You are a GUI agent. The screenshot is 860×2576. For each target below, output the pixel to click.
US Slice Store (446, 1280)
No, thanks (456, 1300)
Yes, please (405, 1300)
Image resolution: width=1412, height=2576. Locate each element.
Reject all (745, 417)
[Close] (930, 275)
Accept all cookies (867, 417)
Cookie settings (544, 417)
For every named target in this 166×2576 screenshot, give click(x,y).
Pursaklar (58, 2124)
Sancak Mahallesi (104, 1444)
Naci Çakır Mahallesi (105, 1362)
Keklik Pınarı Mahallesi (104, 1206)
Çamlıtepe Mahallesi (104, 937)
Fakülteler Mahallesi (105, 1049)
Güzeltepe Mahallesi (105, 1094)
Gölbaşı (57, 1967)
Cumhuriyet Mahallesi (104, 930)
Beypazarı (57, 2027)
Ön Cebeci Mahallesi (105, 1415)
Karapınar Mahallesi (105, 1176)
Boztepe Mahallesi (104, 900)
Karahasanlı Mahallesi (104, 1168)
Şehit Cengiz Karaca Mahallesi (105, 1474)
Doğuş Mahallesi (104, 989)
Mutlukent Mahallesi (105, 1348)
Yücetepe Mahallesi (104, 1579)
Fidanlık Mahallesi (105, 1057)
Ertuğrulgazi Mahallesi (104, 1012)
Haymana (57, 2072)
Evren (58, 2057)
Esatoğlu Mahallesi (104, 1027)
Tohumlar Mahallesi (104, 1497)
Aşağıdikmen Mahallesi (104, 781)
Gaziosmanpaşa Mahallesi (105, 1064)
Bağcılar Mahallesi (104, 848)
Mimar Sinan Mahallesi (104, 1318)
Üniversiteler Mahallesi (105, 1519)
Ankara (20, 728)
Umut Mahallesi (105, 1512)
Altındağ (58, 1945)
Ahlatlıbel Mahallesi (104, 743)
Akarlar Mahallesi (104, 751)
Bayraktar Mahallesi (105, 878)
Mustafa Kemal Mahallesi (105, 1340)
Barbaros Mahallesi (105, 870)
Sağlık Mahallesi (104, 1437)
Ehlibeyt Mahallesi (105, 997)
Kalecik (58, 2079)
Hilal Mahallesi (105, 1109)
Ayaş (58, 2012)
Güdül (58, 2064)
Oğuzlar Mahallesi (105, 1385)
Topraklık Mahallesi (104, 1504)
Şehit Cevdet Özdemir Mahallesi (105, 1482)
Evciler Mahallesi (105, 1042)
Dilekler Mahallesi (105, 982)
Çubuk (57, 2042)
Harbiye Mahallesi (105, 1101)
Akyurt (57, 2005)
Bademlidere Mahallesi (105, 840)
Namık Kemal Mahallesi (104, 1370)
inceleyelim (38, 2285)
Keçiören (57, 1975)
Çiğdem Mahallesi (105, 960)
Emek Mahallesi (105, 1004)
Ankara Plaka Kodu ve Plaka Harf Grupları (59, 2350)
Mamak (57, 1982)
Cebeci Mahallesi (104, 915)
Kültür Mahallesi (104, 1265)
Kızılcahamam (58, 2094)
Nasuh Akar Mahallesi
-.-.-
--- ASSIGNMENT ---
None of the lines before the one containing "Ayaş (58, 2012)" belong in the answer; reproduce that line and all later lines of the records exactly.

--- RESULT OF THIS TASK ---
Ayaş (58, 2012)
Güdül (58, 2064)
Oğuzlar Mahallesi (105, 1385)
Topraklık Mahallesi (104, 1504)
Şehit Cevdet Özdemir Mahallesi (105, 1482)
Evciler Mahallesi (105, 1042)
Dilekler Mahallesi (105, 982)
Çubuk (57, 2042)
Harbiye Mahallesi (105, 1101)
Akyurt (57, 2005)
Bademlidere Mahallesi (105, 840)
Namık Kemal Mahallesi (104, 1370)
inceleyelim (38, 2285)
Keçiören (57, 1975)
Çiğdem Mahallesi (105, 960)
Emek Mahallesi (105, 1004)
Ankara Plaka Kodu ve Plaka Harf Grupları (59, 2350)
Mamak (57, 1982)
Cebeci Mahallesi (104, 915)
Kültür Mahallesi (104, 1265)
Kızılcahamam (58, 2094)
Nasuh Akar Mahallesi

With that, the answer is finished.